広告 15.4億 62億 31.9億 32.2億
入場料 5.1億 8.4億 23.3億 19.2億
物販 1.9億 3.8億 8.1億 9.5億
人件費 31億 44.7億 26.4億 31億

 神戸の収益源は「スポンサーからの広告収入」です。この大部分は親会社である楽天からの収入でしょう。ただ、純粋な収入増ではありません。これはJリーグのクラブライセンス制度が関係しているからです。

 Jリーグに参戦するにはクラブライセンスが必要であり、累積赤字を計上することはできません。イニエスタ選手の巨額給与は人件費に計上されるため、この増加分をカバーできなければヴィッセル神戸はJリーグに参戦できなくなってしまいます

 だから、親会社である楽天はイニエスタ選手など助っ人外国人選手の年俸を上回るスポンサー料を投入することを余儀なくされており、その結果が見かけ上の売上高が増大する結果になっているのです。

 

物販収入で浦和レッズを上回ることがヴィッセル神戸の目標

 ヴィッセル神戸は親会社・楽天の潤沢な資金援助を受け、ビッグクラブへの仲間入りを果たしました。しかし、一般層への認知は道半ばです。

 現状は「話題先行型のチーム」と言えるでしょう。したがって、チームの実力が話題に追いつくことが求められます。

 ただし、入場料収入で浦和レッズを上回ることは不可能です。レッズの本拠地である埼玉スタジアムは63000人の収容人数を誇っており、これはヴィッセル神戸のノエビア・スタジアムの倍だからです。

 その一方でレプリカユニフォームなどの物販収入で3倍弱の差があるのは問題です。

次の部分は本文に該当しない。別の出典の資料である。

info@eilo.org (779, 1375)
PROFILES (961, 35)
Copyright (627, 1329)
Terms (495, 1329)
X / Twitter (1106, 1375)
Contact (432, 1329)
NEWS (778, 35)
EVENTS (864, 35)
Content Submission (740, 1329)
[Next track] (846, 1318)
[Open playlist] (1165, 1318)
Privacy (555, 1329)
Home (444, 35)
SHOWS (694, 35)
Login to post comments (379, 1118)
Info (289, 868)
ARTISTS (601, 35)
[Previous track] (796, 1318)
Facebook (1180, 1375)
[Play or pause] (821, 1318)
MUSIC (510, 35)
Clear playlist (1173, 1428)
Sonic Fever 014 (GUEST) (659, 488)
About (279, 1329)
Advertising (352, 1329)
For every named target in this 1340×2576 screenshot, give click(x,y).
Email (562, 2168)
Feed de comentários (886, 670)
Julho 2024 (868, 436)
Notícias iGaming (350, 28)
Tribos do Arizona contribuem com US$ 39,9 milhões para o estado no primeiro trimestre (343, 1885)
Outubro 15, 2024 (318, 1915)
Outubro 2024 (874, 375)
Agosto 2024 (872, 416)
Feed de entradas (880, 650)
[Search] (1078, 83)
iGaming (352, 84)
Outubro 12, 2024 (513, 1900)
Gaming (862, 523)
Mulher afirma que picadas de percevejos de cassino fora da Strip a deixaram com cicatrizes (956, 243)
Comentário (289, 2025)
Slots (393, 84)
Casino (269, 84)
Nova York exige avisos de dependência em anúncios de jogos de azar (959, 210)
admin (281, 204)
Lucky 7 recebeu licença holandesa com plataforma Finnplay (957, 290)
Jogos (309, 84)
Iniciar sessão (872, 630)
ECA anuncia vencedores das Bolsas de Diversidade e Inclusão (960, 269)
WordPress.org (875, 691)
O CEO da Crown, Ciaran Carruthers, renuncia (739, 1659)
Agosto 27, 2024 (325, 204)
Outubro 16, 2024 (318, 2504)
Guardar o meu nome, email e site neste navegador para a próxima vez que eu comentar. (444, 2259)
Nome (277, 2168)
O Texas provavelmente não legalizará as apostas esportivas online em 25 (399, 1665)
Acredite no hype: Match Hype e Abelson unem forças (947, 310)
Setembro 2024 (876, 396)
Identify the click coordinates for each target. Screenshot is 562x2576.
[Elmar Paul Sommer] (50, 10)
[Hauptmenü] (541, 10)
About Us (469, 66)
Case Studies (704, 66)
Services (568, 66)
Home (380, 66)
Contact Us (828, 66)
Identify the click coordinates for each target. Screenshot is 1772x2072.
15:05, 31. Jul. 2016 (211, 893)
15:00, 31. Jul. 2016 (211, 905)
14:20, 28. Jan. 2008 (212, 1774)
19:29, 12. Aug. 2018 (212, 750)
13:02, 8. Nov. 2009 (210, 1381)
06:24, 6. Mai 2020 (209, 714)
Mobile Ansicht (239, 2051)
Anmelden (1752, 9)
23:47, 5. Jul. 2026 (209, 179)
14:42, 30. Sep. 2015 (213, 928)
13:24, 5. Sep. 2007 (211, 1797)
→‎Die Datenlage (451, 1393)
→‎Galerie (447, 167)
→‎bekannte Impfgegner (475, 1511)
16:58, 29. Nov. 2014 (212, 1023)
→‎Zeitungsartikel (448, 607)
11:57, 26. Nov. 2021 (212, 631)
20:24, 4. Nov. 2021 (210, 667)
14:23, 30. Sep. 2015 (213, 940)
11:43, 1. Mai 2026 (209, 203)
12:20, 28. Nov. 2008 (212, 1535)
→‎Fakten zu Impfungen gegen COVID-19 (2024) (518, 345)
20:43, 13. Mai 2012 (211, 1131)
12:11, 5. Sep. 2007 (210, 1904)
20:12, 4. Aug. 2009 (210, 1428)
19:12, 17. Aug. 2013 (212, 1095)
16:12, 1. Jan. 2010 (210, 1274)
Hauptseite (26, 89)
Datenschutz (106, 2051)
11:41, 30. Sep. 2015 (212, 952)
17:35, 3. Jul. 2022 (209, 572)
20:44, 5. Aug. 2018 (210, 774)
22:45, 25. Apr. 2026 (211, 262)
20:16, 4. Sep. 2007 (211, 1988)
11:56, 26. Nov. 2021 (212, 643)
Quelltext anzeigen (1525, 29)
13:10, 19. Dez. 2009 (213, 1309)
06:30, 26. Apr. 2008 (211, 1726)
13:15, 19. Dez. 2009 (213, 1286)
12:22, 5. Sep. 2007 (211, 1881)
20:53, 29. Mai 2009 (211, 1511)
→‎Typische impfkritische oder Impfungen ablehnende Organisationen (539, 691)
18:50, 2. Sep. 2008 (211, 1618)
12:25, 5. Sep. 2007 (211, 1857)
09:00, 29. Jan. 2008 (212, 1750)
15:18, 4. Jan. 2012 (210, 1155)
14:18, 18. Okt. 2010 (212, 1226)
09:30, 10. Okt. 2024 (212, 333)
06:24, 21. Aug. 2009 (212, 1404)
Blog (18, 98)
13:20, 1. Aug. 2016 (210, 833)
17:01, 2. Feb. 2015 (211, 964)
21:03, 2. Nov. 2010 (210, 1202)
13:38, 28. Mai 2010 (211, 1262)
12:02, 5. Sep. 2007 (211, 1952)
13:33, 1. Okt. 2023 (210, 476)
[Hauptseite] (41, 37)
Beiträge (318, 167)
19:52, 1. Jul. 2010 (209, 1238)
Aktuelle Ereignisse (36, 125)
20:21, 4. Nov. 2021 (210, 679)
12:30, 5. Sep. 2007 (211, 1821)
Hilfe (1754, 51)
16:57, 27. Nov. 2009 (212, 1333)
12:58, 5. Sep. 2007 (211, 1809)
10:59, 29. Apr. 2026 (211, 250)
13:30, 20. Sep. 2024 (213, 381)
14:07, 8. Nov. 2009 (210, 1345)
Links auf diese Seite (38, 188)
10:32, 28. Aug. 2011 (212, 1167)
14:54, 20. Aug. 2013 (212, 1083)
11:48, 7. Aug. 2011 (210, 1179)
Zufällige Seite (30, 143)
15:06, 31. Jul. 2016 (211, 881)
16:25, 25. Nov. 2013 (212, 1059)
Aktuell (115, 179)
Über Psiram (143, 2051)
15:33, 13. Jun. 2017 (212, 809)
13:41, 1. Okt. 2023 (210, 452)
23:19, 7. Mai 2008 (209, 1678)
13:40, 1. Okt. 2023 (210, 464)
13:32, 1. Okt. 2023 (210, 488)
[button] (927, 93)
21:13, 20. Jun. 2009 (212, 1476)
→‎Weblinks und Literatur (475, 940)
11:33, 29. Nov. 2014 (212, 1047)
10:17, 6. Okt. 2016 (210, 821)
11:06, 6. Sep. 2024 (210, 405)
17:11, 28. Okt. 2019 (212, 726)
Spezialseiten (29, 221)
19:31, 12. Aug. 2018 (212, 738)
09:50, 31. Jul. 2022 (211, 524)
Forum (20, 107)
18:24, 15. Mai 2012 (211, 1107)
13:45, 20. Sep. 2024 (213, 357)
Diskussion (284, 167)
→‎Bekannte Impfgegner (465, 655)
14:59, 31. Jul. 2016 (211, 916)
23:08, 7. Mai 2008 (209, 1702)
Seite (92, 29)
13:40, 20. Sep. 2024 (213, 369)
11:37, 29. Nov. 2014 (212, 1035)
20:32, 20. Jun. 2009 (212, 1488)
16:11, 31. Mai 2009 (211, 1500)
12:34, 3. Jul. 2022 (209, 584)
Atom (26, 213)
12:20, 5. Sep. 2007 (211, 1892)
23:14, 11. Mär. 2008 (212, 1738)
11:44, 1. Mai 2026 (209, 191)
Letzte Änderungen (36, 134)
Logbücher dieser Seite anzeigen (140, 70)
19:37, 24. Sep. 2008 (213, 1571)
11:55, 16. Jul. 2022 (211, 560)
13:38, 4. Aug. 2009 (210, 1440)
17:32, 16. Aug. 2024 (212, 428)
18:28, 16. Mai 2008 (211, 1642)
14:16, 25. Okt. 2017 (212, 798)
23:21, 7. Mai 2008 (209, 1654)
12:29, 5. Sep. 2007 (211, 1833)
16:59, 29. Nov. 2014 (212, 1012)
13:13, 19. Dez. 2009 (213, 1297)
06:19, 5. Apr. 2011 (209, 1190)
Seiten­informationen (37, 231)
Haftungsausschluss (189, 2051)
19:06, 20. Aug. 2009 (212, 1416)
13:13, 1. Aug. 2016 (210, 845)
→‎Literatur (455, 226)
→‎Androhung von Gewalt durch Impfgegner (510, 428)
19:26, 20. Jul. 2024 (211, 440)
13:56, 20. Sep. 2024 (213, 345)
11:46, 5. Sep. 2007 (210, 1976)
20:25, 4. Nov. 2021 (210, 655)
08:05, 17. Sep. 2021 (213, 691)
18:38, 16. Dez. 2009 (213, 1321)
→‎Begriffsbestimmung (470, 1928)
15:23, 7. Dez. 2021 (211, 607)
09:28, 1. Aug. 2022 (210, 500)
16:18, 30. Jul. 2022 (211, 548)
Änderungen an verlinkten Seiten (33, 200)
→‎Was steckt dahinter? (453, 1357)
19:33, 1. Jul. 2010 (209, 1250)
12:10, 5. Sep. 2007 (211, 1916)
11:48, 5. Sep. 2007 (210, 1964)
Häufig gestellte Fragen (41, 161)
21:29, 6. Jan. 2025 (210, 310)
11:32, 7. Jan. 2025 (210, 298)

これは「選手」と「チームのブランド力」に依存するため、物販収入にある差は早急に埋める必要があると言えるでしょう。

 

「イニエスタ退団後」がヴィッセル神戸にとっての正念場

 ヴィッセル神戸にとっての正念場は「イニエスタ選手の退団後」に訪れます。現状はイニエスタ選手の年俸分をカバーする目的で売上高が大きくなっており、イニエスタ選手がチームを離れた時点でスポンサー収入が下がることが予想されるからです。

 そのため、イニエスタ選手が在籍している間にヴィッセル神戸は「 “ビッグクラブ” としての土台を完成させておくこと」がノルマです。

 『バルサ化』という目標は明確に打ち出されているものの、具体的なアプローチが右往左往している状況となっており、ここを固めることが今季の課題であると思われます。

 ボールを保持するスタンスで先行する横浜Fマリノスがマンチェスター・シティとの系列関係を活かし、チームの熟成を進め、成績を残すことに成功しています。Jリーグに成功例があるのですから、親会社の支援を受けるヴィッセル神戸も同じ成長曲線を描けるかが注目点になると言えるのではないでしょうか。